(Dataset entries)
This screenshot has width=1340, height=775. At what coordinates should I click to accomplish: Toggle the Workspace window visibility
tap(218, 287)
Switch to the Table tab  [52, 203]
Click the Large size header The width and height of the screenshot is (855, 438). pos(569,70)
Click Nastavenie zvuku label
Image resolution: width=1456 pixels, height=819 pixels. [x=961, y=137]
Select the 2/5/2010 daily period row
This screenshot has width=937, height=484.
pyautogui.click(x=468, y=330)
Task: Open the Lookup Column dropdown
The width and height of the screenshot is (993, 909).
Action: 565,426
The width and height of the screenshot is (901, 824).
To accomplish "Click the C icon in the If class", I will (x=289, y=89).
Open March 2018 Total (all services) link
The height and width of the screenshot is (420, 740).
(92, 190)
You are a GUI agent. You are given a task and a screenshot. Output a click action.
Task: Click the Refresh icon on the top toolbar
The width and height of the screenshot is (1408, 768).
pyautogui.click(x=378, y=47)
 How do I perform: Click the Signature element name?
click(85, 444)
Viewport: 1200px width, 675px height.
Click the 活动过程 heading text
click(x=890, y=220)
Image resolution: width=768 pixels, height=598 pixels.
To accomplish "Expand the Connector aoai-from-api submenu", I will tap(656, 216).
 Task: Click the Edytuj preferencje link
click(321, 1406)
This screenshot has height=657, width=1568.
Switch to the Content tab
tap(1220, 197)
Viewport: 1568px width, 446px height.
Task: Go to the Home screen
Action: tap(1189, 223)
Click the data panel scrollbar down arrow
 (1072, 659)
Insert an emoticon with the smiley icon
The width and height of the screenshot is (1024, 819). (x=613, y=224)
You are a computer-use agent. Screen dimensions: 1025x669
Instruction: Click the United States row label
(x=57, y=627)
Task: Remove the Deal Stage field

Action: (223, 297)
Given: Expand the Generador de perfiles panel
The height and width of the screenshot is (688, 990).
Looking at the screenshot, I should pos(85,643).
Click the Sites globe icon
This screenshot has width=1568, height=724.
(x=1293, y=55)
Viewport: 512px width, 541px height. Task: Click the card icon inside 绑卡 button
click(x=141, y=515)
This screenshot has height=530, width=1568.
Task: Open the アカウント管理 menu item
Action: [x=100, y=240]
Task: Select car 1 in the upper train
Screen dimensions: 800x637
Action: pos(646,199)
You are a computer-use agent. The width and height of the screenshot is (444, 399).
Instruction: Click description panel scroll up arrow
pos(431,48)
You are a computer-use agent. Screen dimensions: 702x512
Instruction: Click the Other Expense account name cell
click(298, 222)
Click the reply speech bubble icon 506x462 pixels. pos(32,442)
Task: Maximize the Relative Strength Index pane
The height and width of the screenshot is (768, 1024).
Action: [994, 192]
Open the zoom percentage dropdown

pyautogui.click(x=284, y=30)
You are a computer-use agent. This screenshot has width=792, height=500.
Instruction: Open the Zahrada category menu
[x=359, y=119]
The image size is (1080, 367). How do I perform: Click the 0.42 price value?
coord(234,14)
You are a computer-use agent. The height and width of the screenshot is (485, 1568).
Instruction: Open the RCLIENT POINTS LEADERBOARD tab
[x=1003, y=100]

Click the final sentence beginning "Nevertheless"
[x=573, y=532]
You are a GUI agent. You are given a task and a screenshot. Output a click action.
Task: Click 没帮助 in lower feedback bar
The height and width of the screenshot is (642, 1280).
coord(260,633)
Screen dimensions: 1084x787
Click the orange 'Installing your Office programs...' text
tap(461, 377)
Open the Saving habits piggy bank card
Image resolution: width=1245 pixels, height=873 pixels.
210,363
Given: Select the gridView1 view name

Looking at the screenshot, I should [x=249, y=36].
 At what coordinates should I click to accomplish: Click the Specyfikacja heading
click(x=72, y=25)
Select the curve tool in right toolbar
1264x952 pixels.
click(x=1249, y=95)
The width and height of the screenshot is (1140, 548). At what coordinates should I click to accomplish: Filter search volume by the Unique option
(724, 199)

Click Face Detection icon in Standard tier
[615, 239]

- TASK DETAILS -
Only certain lines are wanted. Please return exactly those from the top of the data through the line with "Click the Large".

- ANSWER TO THIS TASK -
This screenshot has width=1340, height=775. At what coordinates should I click to accomplish: Toggle the Workspace window visibility
tap(218, 287)
Switch to the Table tab  [52, 203]
Click the Large size header The width and height of the screenshot is (855, 438). pos(569,70)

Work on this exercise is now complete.